Di tengah hutan yang berjarak beberapa kilometer dari Alcoa Highway di Tennessee, Amerika Serikat, ada sebidang tanah seluas 1 hektar dikelilingi pagar kawat silet. Ini adalah ladang mayat!

Ya, di ladang mayat atau body farm ini, demikian para ilmuwan menyebutnya, tersebar tubuh manusia yang dibiarkan membusuk di tempat terbuka, terkunci di bagasi mobil, atau terendam di dalam air.

Dikutip dari IFL Science, semua tubuh manusia ini diawasi dengan ketat oleh para ilmuwan guna melihat apa yang terjadi selanjutnya, untuk kepentingan penelitian.

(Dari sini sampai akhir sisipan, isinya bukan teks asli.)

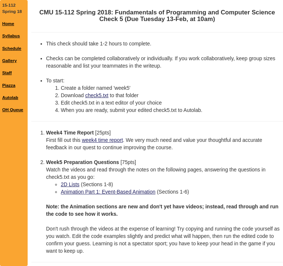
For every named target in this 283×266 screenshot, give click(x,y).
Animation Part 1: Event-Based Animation (108, 192)
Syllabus (11, 35)
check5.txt (96, 95)
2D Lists (70, 184)
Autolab (10, 97)
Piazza (8, 85)
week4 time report (102, 140)
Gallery (9, 60)
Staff (7, 72)
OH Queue (12, 109)
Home (8, 23)
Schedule (11, 48)
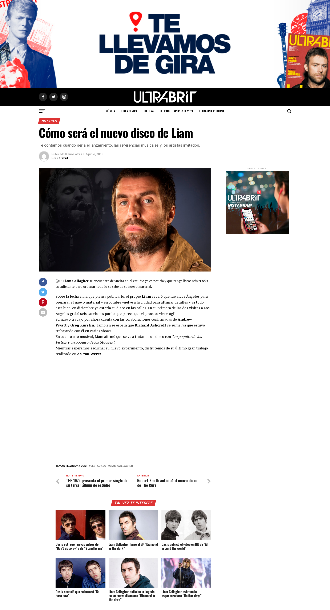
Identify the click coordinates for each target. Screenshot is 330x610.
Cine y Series (129, 111)
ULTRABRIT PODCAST (211, 111)
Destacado (98, 466)
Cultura (148, 111)
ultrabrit (62, 158)
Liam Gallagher (121, 466)
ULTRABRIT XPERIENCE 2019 (176, 111)
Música (110, 111)
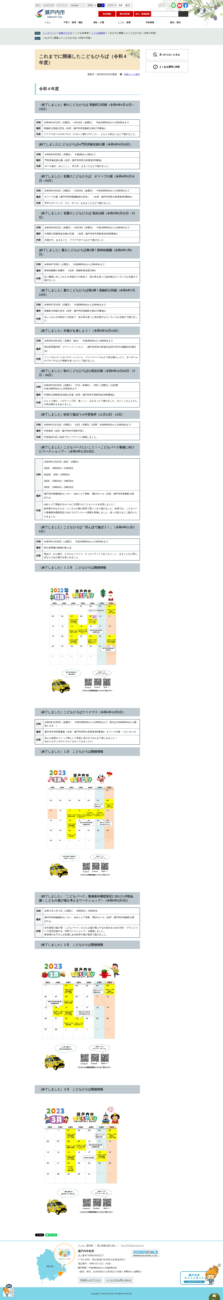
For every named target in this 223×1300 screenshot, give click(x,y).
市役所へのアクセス (90, 1280)
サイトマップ (62, 5)
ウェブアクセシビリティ (132, 1245)
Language (74, 5)
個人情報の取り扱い (106, 1245)
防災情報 (107, 14)
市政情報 (150, 22)
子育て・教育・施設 (73, 22)
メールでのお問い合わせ (118, 1280)
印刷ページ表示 (132, 74)
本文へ (38, 5)
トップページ (49, 33)
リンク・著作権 (85, 1245)
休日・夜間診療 (142, 14)
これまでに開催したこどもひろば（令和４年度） (68, 38)
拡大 (127, 5)
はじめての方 (49, 5)
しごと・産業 (124, 22)
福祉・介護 (98, 22)
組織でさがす (65, 33)
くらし (47, 22)
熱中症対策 (125, 14)
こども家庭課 (98, 33)
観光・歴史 (175, 22)
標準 (120, 5)
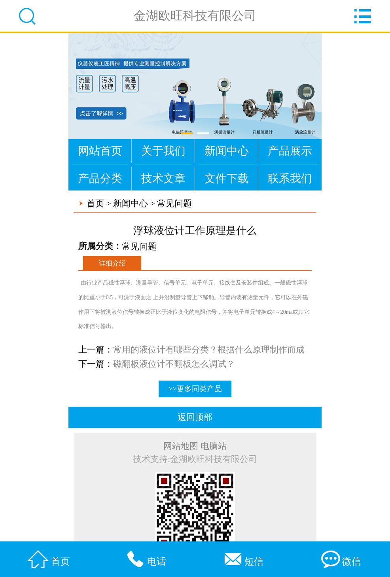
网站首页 (100, 151)
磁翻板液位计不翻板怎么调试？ (174, 364)
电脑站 (214, 446)
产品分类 (100, 178)
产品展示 (290, 151)
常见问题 (174, 203)
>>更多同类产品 (195, 389)
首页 (95, 203)
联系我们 (290, 178)
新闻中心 (226, 151)
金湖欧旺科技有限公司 (195, 16)
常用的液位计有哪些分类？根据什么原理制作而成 (209, 349)
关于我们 (163, 151)
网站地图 (180, 446)
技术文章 (163, 178)
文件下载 (226, 178)
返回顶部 (195, 417)
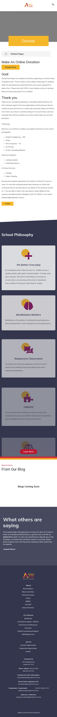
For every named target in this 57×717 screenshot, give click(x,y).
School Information (28, 595)
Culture (28, 598)
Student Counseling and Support (28, 631)
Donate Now (10, 67)
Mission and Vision (28, 592)
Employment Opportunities (28, 648)
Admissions (28, 618)
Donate (7, 204)
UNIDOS (28, 601)
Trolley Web (36, 712)
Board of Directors (28, 608)
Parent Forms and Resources (28, 625)
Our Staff (28, 604)
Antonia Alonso (28, 589)
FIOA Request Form (28, 634)
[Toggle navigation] (6, 54)
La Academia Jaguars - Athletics (28, 622)
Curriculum (28, 628)
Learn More (28, 451)
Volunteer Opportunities (28, 645)
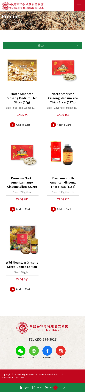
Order (37, 387)
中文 (63, 387)
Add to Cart (23, 125)
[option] (42, 20)
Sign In (24, 387)
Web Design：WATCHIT (13, 377)
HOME (4, 23)
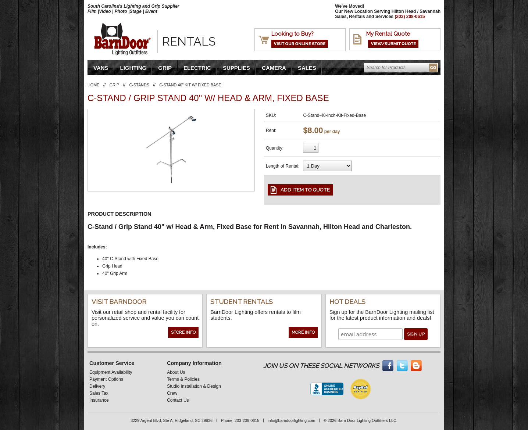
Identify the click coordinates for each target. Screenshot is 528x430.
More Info (303, 332)
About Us (176, 372)
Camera (274, 68)
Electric (197, 68)
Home (93, 85)
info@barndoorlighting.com (291, 420)
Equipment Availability (110, 372)
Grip (165, 68)
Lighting (133, 68)
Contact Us (178, 400)
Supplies (236, 68)
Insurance (99, 400)
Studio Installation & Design (194, 386)
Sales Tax (98, 393)
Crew (172, 393)
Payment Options (106, 379)
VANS (100, 68)
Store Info (183, 332)
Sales (307, 68)
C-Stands (139, 85)
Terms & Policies (183, 379)
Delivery (97, 386)
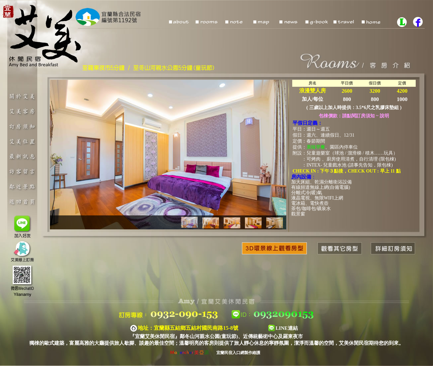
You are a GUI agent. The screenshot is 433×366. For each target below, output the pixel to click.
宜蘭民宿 (224, 352)
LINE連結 (287, 328)
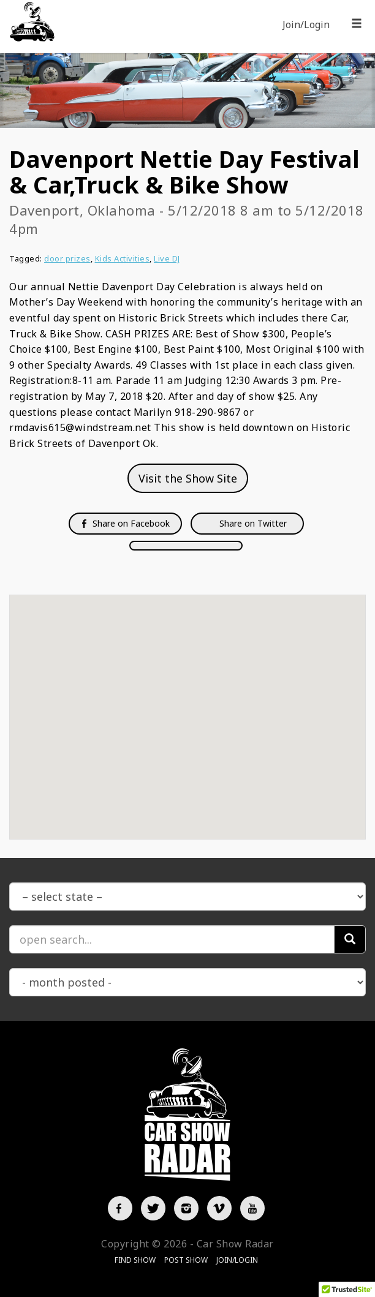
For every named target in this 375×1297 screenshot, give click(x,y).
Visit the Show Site (187, 478)
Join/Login (306, 24)
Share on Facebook (125, 523)
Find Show (135, 1260)
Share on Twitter (252, 523)
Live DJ (167, 258)
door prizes (67, 258)
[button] (187, 705)
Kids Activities (122, 258)
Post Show (186, 1260)
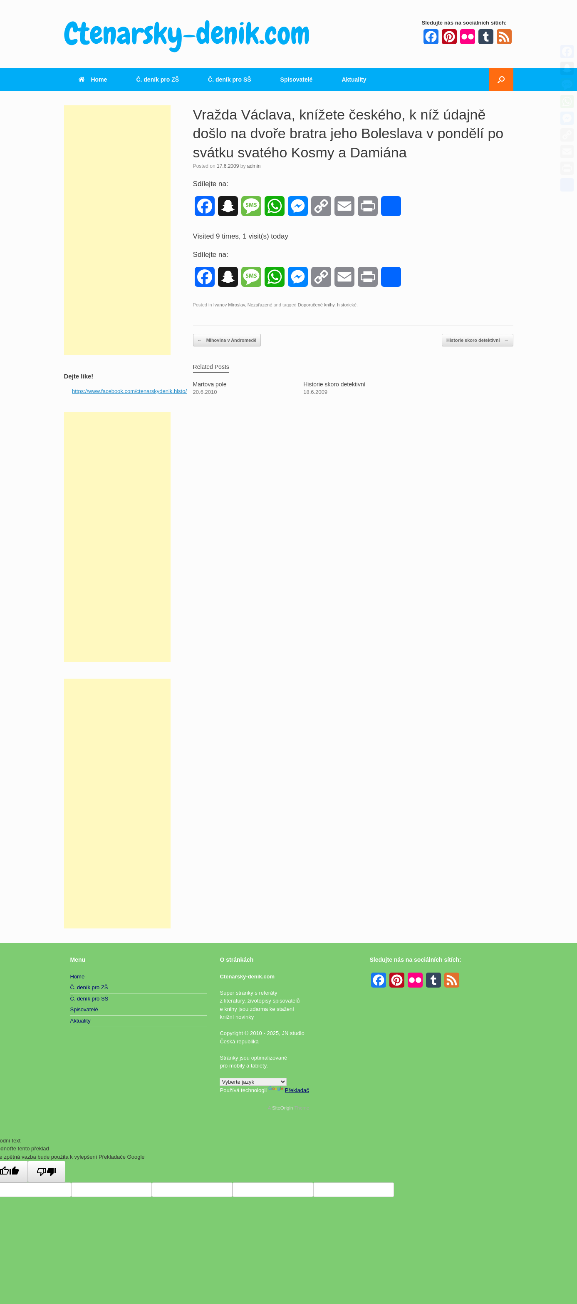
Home (93, 79)
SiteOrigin (282, 1107)
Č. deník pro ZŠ (157, 79)
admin (254, 166)
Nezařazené (260, 304)
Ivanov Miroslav (229, 304)
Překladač (288, 1090)
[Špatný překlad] (46, 1171)
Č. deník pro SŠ (229, 79)
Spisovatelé (296, 79)
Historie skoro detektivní (477, 340)
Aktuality (354, 79)
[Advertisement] (117, 230)
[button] (501, 79)
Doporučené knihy (316, 304)
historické (347, 304)
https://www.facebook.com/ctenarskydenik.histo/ (129, 391)
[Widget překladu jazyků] (253, 1082)
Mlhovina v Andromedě (227, 340)
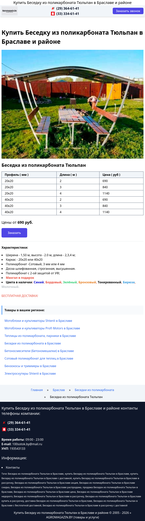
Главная (37, 390)
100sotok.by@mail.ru (27, 444)
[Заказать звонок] (128, 11)
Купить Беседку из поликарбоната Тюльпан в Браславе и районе (72, 2)
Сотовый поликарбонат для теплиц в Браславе (39, 358)
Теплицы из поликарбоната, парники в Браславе (40, 336)
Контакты (13, 467)
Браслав (59, 390)
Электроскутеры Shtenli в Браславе (30, 373)
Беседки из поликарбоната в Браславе (33, 343)
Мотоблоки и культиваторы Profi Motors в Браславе (42, 328)
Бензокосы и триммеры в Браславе (30, 366)
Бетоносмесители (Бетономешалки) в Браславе (39, 351)
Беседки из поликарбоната (94, 390)
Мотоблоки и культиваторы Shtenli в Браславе (38, 321)
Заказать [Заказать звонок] (14, 233)
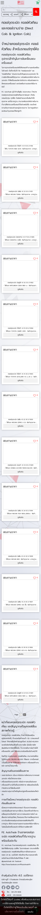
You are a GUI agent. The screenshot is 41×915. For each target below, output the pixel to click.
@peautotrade (6, 861)
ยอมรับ (30, 912)
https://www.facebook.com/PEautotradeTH (16, 864)
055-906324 (17, 895)
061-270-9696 (16, 891)
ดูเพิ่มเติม (20, 152)
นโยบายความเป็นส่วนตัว (15, 911)
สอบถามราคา (10, 121)
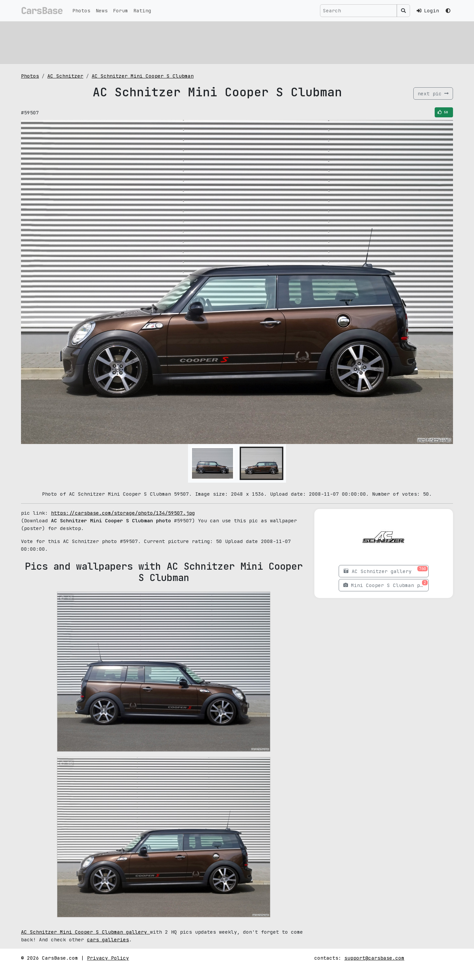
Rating (142, 10)
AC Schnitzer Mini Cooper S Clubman (143, 76)
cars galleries (108, 939)
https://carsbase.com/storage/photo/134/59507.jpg (123, 513)
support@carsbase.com (374, 958)
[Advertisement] (221, 42)
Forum (120, 10)
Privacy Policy (108, 958)
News (102, 10)
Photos (81, 10)
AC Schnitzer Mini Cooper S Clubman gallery (85, 932)
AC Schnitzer (65, 76)
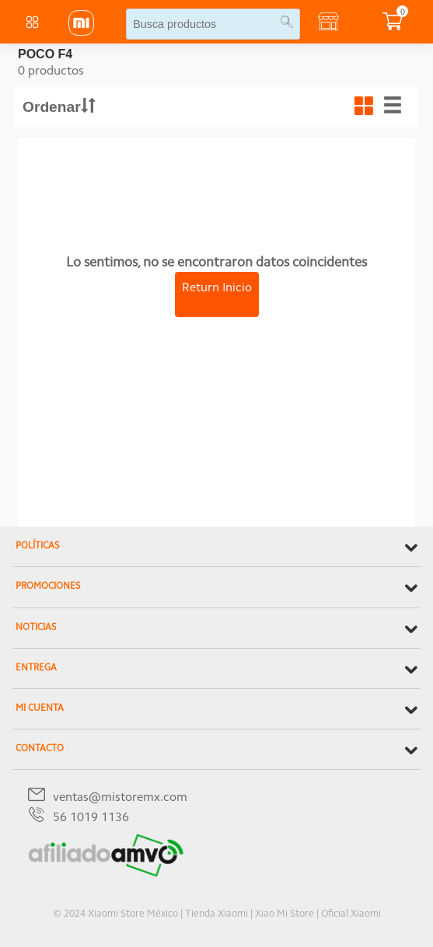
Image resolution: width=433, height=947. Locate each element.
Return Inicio (217, 288)
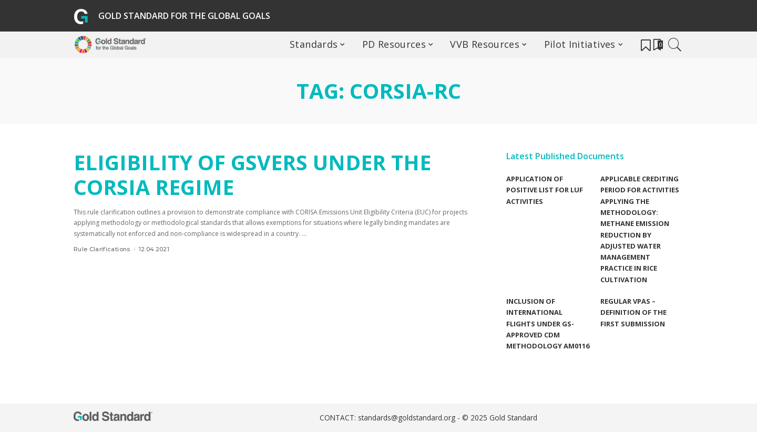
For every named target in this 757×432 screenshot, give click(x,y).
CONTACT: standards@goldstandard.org (388, 418)
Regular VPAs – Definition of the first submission (633, 312)
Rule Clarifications (102, 249)
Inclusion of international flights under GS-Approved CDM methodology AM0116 (547, 323)
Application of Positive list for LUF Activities (544, 190)
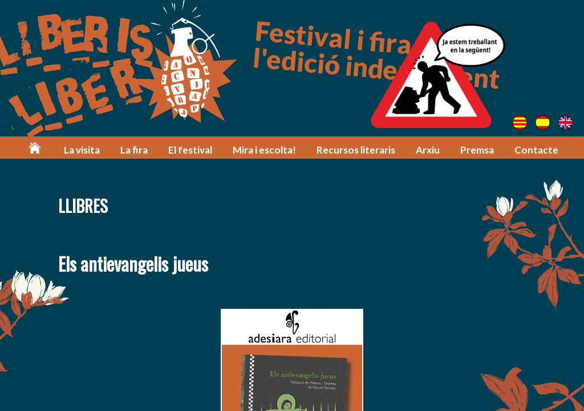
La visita (82, 150)
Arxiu (428, 150)
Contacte (536, 150)
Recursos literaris (356, 150)
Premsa (477, 150)
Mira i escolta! (264, 150)
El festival (190, 150)
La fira (134, 150)
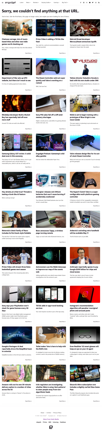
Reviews (35, 2)
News (27, 2)
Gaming (56, 2)
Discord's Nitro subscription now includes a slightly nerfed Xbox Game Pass (85, 387)
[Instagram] (84, 2)
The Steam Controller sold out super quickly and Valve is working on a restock (50, 80)
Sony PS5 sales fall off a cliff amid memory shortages (49, 116)
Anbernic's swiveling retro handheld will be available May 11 (84, 232)
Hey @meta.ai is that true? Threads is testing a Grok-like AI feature (17, 193)
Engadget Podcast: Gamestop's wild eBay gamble (50, 155)
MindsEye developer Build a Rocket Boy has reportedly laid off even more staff (16, 117)
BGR (50, 422)
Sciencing (55, 422)
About (42, 412)
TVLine (45, 422)
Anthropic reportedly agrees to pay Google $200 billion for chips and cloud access (84, 269)
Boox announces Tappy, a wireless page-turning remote (49, 232)
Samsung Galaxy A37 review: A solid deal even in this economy (16, 155)
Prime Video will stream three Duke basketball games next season (16, 268)
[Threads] (96, 2)
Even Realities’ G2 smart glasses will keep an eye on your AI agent (84, 348)
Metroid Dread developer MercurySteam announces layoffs (83, 40)
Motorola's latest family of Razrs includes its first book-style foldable (16, 232)
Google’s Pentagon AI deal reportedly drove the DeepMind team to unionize (17, 349)
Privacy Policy (57, 412)
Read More (28, 53)
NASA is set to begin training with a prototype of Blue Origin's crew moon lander (84, 117)
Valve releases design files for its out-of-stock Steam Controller (85, 155)
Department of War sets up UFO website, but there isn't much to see (16, 79)
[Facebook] (81, 2)
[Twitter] (87, 2)
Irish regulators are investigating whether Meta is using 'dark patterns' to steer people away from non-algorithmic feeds (51, 388)
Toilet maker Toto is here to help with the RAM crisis (51, 348)
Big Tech (64, 2)
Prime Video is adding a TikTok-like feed (50, 40)
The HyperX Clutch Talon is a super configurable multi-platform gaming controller (84, 194)
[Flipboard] (93, 2)
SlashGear (63, 422)
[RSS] (99, 2)
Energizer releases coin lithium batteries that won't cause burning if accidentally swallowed (50, 194)
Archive (49, 412)
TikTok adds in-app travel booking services (49, 307)
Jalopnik (38, 422)
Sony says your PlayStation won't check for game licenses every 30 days (15, 308)
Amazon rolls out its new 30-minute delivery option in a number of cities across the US (16, 387)
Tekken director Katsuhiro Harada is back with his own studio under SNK (84, 79)
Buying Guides (46, 2)
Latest (21, 2)
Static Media (43, 415)
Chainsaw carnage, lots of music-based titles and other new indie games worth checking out (15, 41)
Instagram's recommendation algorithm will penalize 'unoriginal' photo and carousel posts (84, 308)
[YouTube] (90, 2)
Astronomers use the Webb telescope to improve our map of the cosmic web (51, 269)
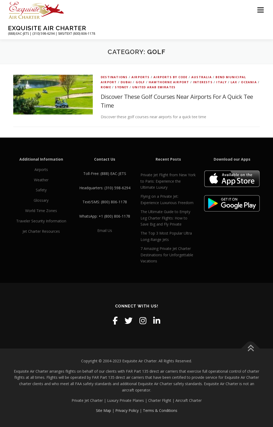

Konsep body farm untuk penelitian mayat sebenarnya bukan sesuatu yang baru. Ide ini pertama kali digagas oleh antropolog William M. Bass pada tahun 1971.

Saat itu, Bass ingin lebih memahami proses dekomposisi tubuh manusia setelah diminta oleh penegak hukum untuk menganalisis tubuh seseorang dalam sebuah penyelidikan kriminal.

Polisi menemukan kuburan yang telah dibongkar dan mayat di dalamnya tampak segar. Temuan ini sangat mencurigakan untuk jenazah yang diduga meninggal karena perang saudara.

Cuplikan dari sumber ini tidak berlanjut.